**Task description:** When you reach the line containing "Task: Select the Inbox folder" in the data below, reproduce it and every line that follows, exactly and without additions.

[Data provided — start]

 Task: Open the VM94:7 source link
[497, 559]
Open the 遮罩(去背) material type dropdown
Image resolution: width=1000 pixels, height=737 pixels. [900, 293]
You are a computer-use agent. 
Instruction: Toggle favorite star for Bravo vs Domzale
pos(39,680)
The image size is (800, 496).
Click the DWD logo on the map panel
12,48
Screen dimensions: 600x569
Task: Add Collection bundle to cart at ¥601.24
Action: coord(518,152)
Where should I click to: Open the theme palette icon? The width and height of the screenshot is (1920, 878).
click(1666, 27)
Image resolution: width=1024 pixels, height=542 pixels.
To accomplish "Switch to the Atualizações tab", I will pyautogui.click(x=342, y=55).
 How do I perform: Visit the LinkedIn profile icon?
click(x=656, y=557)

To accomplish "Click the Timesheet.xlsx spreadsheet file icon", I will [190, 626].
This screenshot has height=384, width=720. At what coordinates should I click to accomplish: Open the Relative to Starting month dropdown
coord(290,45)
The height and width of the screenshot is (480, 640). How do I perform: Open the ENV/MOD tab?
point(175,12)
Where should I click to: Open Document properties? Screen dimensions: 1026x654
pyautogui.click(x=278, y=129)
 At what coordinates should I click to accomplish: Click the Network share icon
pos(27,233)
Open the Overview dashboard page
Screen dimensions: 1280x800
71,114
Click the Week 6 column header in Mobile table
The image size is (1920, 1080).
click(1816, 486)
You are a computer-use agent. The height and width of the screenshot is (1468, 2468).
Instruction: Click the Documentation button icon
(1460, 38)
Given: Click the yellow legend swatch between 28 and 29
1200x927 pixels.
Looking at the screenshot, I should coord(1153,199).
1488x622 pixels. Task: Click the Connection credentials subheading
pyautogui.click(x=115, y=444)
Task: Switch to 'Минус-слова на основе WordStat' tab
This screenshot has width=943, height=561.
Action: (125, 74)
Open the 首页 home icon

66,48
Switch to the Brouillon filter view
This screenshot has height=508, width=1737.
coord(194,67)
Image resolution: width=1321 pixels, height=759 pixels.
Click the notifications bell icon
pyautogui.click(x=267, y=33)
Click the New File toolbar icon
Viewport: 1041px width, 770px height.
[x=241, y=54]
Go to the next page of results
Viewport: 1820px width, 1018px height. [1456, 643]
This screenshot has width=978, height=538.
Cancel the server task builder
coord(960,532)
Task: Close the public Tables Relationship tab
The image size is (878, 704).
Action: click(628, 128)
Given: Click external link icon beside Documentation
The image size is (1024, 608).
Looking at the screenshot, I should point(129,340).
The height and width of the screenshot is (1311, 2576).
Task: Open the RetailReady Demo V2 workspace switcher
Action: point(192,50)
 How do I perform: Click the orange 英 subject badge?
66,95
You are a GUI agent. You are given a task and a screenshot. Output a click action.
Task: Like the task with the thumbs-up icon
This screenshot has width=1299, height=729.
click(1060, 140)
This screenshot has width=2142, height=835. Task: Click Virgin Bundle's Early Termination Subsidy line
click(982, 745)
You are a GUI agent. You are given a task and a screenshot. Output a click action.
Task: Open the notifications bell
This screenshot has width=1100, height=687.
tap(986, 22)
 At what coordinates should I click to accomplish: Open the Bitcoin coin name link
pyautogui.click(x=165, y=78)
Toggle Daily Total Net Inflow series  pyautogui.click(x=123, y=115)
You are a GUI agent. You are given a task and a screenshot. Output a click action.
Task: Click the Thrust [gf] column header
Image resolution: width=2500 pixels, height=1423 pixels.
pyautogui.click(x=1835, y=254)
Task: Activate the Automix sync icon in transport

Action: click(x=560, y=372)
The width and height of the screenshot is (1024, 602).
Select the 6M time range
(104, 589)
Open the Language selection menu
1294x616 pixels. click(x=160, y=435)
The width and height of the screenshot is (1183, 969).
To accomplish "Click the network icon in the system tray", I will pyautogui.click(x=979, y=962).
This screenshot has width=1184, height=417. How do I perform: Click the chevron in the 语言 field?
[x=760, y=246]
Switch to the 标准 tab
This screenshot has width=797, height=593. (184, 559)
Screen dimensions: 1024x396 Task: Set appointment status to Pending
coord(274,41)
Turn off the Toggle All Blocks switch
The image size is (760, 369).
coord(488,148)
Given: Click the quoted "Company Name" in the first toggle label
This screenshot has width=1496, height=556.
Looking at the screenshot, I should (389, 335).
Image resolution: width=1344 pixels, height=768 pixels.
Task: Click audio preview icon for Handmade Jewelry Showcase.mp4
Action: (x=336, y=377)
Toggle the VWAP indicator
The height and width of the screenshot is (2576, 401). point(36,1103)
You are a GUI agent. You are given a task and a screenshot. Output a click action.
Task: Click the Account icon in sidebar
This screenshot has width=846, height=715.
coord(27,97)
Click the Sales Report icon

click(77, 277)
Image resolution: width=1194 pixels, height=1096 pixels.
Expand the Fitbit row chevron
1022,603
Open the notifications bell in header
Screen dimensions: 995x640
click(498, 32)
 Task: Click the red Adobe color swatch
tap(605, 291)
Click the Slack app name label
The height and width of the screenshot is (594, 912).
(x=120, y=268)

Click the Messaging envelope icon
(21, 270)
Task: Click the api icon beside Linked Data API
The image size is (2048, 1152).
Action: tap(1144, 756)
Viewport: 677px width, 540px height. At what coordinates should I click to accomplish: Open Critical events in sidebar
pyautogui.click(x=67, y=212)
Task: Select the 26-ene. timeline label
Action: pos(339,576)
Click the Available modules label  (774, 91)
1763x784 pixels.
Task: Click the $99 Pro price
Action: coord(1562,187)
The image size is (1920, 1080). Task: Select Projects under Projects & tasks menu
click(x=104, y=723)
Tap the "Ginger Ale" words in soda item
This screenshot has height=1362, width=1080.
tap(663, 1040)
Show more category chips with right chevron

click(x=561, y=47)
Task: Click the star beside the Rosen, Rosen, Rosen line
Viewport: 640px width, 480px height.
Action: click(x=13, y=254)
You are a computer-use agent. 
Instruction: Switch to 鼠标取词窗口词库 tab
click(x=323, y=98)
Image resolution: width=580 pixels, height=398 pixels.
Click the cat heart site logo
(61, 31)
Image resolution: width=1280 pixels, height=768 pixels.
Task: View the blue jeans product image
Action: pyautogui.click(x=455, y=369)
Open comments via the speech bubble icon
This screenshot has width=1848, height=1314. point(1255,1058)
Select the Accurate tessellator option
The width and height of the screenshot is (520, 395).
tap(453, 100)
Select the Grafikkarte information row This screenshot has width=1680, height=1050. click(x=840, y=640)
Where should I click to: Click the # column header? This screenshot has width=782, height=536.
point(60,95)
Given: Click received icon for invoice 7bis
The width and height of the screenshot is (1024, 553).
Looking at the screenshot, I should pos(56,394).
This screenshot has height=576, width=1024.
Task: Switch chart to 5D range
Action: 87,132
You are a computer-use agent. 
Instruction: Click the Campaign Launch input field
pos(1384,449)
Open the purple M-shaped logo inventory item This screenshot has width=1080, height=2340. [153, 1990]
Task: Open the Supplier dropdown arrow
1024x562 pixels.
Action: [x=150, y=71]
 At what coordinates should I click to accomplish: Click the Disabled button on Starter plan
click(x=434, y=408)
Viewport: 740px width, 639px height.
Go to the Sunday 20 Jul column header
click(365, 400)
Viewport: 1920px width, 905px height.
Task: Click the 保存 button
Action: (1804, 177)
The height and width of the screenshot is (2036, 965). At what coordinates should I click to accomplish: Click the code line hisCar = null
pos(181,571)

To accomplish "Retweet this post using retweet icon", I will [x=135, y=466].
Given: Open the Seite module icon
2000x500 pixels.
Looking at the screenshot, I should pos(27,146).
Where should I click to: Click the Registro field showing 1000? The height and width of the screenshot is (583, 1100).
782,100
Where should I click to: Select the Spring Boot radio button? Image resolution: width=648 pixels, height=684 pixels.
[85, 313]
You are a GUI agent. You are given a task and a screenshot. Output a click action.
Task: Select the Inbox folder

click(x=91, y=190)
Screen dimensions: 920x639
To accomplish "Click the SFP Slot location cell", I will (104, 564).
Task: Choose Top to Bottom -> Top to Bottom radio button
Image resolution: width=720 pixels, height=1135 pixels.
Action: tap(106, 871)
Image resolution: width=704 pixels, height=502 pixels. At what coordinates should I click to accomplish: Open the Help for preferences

[Data provided — finish]

**Reply:**
Task: Select the Inbox folder

click(x=91, y=190)
Screen dimensions: 920x639
To accomplish "Click the SFP Slot location cell", I will (104, 564).
Task: Choose Top to Bottom -> Top to Bottom radio button
Image resolution: width=720 pixels, height=1135 pixels.
Action: tap(106, 871)
Image resolution: width=704 pixels, height=502 pixels. At what coordinates should I click to accomplish: Open the Help for preferences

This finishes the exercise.